- Born: 1903 Sullivan, Indiana, U.S.
- Died: 1978 (aged 74–75) St. Petersburg, Florida, U.S.
- Education: Indiana University Bloomington Yale University
- Occupations: Publisher, media proprietor
- Spouse: Marian Knauss

= Nelson Poynter =

American publisher (1903–1978)

Nelson Poynter (1903–1978) was an American publisher and media proprietor. He was the owner of the Times Publishing Company, and the co-founder of Congressional Quarterly. He is the namesake of the Poynter Institute.

==Early life==
Poynter was born in Sullivan, Indiana, in 1903. His family moved to Florida nine years later when his father, Paul Poynter, bought the St. Petersburg Times. Nelson returned to Indiana to get his B.A. from Indiana University Bloomington in 1924 and went on to complete a master's degree from Yale University in 1927. While in his junior year at Indiana University Bloomington, he was the editor in chief of the Indiana Daily Student.

==Career==
Poynter worked various newspaper jobs across the country after completing his education. He began buying stock from his father in 1935, and he became an editor in 1939. He stayed in this position until his father's death in 1950 when he was appointed president. He co-founded Congressional Quarterly with his wife, Henrietta.

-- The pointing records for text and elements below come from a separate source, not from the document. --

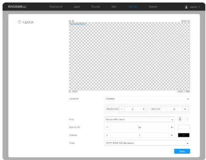Image resolution: width=206 pixels, height=160 pixels.
Task: Open the Dashboard tab
Action: pos(56,7)
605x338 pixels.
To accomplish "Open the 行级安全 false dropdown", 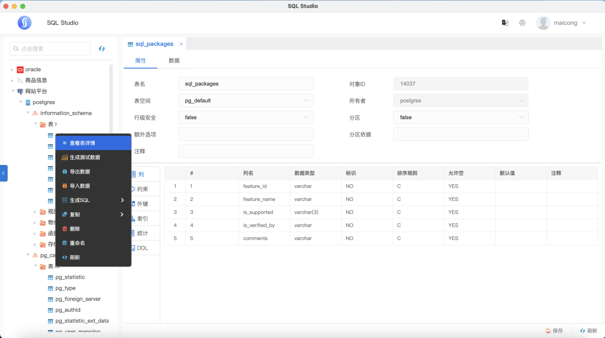I will pos(246,118).
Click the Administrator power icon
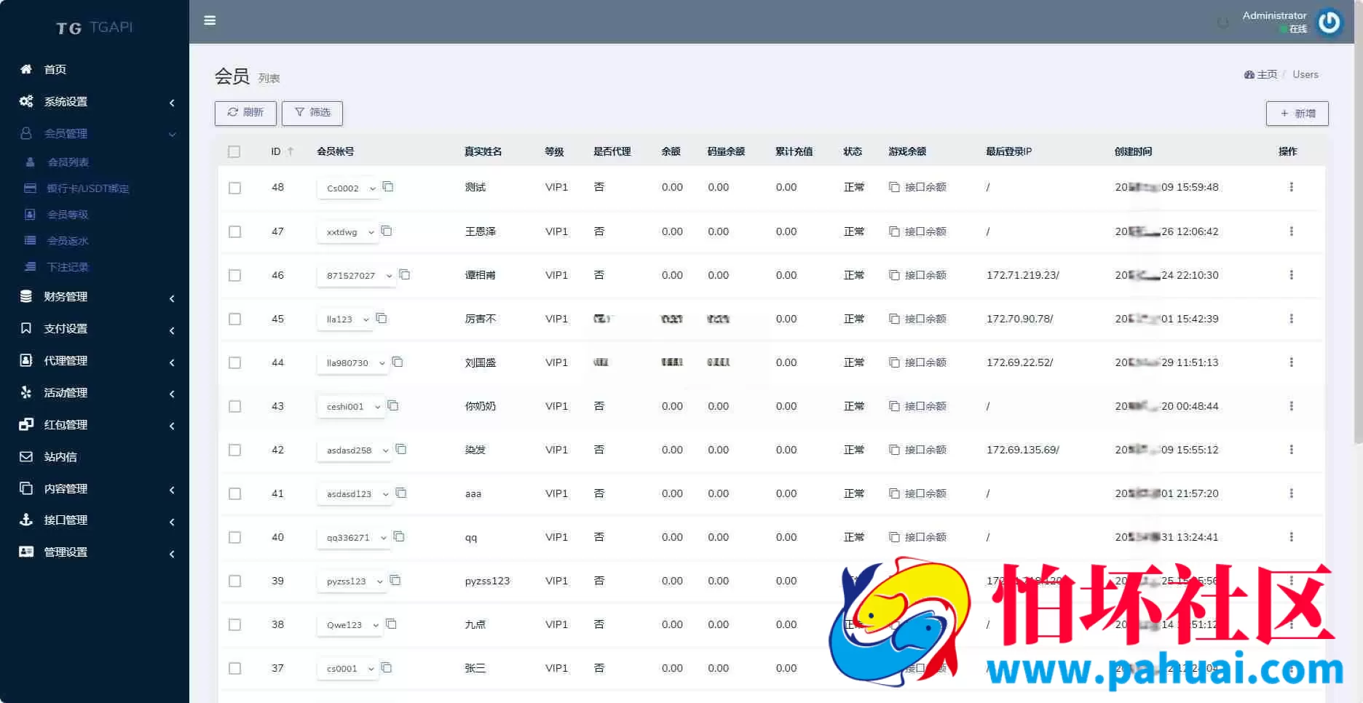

Poynter established the Poynter Fund in 1954 to honor his father. He gave generously to his two alma maters to enrich their journalism programs. His most lasting legacies were to establish the Modern Media Institute, which was renamed the Poynter Institute after his death in 1978, and to will his majority share in the Times Publishing Company, which owns the St. Petersburg Times (renamed the Tampa Bay Times in 2012), which likely saved the paper, and Congressional Quarterly (sold to The Economist Group in 2009).

==Personal life, death and legacy==
Poynter was married three times: first to Catherine, then to Henrietta from 1942 until her death in 1968, and finally to Marian Knauss until his death. He had two daughters.

Poynter died of a cerebral hemorrhage on June 15, 1978, in St. Petersburg, Florida. In a memo beforehand, he instructed The Times staff not to overplay news of his death and insisted there be no memorial service because "I have observed no one really likes to go to a funeral."

The Nelson Poynter Memorial Library, built in 1996, was built in memory of Poynter on the campus of the University of South Florida St. Petersburg.